- **EXCERPTED TEXT**

BEGIN

Sexually Transmitted Diseases Seniors
February 5, 2012 by staff
Sexually Transmitted Diseases Seniors, Paul Spearing, outreach coordinator for Senior HIV Intervention Project, shows attendees at a health fair in Plantation, Florida, how to correctly use a condom May 21, 2004.
Rates of sexually transmitted disease among US, Canadian and British baby boomers have doubled in 10 years as fewer are practicing safe sex, researchers say.
And of those between 50 and 90 years of age, 80 percent were sexually active, a report in the Student British Medical Journal revealed, with implications for sexually transmitted disease (STD) rates, including HIV.
Meanwhile, UPI cited figures from the US Centers for Disease Control and Prevention (CDC) as showing that while there were 706 diagnoses of infectious syphilis diagnosed among US adults aged 45-54 in 2000 and 179 in those aged 55-64, by 2010 the number had risen to 2,056 and 493, respectively.
The CDC also found that that in 2010, there were 16,106 in the 45-54 age group diagnosed with the STD Chlamydia, versus 5,601 in 2000, and 3,523 in adults aged 55-64 in 2010, compared with 1,110 in 2000.
In Canada from 1997 to 2007, UPI reported, cases of gonorrhea among adults aged 40-59 rose from 379 to 1,502, Chlamydia from 997 to 3,387 and infectious syphilis from 34 to 527.

END

- **EXTRACTED RECORDS**

BEGIN

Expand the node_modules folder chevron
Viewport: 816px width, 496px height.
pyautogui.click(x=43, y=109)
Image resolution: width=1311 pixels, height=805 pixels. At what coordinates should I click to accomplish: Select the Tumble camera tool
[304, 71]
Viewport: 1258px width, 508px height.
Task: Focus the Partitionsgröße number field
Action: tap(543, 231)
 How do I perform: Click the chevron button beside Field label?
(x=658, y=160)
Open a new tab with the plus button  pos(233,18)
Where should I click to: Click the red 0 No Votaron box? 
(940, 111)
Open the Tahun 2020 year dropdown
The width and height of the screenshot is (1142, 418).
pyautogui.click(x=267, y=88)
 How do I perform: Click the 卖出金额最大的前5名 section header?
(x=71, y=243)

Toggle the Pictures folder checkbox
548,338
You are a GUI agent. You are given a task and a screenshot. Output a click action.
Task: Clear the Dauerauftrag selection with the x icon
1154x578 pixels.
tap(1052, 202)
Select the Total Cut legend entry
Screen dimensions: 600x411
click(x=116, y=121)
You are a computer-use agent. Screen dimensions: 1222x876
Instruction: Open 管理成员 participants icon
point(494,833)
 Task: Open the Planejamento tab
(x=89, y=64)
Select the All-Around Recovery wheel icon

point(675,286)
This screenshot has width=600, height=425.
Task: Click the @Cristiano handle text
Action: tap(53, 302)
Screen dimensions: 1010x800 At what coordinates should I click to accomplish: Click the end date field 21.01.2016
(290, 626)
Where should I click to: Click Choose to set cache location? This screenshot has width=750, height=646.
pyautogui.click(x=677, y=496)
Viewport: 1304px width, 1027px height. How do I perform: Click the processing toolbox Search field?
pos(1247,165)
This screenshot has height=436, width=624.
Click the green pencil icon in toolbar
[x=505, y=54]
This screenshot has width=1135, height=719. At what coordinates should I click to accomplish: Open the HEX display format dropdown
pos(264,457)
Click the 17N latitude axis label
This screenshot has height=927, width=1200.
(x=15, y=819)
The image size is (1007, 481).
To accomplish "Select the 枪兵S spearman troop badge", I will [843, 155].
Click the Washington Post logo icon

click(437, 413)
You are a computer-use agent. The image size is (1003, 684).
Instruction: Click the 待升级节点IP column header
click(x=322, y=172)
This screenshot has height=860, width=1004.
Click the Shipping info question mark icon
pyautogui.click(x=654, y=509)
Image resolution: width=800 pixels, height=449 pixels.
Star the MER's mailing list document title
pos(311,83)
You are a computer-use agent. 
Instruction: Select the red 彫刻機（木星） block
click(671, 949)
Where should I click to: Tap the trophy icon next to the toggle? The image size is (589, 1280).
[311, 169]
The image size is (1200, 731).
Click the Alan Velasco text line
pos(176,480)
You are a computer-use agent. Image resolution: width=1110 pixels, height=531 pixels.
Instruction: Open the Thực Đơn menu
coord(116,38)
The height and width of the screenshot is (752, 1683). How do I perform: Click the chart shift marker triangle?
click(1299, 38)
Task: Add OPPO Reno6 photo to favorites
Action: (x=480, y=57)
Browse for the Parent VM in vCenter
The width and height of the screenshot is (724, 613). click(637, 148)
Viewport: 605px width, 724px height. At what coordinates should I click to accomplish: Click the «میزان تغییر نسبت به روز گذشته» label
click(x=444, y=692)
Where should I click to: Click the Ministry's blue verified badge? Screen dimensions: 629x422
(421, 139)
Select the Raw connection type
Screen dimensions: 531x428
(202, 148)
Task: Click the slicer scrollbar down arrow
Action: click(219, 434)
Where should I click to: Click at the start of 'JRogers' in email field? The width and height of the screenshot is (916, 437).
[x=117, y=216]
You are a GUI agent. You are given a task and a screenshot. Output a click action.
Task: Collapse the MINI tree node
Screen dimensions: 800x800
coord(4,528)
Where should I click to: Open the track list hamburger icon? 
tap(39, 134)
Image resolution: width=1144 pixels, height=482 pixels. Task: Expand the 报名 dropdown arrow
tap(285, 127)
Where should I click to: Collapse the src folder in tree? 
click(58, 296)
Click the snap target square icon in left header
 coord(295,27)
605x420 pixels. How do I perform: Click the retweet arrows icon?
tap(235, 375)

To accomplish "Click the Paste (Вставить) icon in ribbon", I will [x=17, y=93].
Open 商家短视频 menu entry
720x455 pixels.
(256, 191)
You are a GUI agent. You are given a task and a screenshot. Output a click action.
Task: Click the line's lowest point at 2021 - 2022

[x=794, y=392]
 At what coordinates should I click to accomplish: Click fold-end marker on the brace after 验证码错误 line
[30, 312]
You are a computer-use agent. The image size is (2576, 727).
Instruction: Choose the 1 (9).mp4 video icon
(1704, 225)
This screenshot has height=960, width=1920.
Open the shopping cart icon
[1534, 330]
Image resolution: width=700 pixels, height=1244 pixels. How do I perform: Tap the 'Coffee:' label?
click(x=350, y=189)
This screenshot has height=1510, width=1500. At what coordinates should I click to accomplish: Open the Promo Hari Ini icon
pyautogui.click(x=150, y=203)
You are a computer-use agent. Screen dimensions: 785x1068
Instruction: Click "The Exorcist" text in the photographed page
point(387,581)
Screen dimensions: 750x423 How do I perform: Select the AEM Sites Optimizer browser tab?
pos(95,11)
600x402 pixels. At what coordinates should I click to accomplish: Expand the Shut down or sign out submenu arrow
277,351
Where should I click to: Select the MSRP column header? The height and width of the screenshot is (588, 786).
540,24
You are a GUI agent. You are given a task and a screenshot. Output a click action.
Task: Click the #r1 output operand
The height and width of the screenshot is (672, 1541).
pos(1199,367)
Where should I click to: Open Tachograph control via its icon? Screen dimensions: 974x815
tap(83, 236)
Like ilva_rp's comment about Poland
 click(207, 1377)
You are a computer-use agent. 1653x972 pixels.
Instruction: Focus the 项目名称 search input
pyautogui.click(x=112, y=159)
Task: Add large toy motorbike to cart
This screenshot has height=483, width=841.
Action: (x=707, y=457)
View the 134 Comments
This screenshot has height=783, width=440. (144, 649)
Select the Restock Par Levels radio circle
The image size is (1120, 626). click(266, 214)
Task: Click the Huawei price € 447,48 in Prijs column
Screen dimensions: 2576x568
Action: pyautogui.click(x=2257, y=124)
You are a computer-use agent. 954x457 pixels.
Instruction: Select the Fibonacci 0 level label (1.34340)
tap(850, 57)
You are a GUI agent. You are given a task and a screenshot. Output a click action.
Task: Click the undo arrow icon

END

- **PROBLEM TO WORK ON**
Please answer from the article on sexually transmitted diseases among seniors: what share of people between 50 and 90 years of age were sexually active?

- **RESPONSE TO THE TASK**
80 percent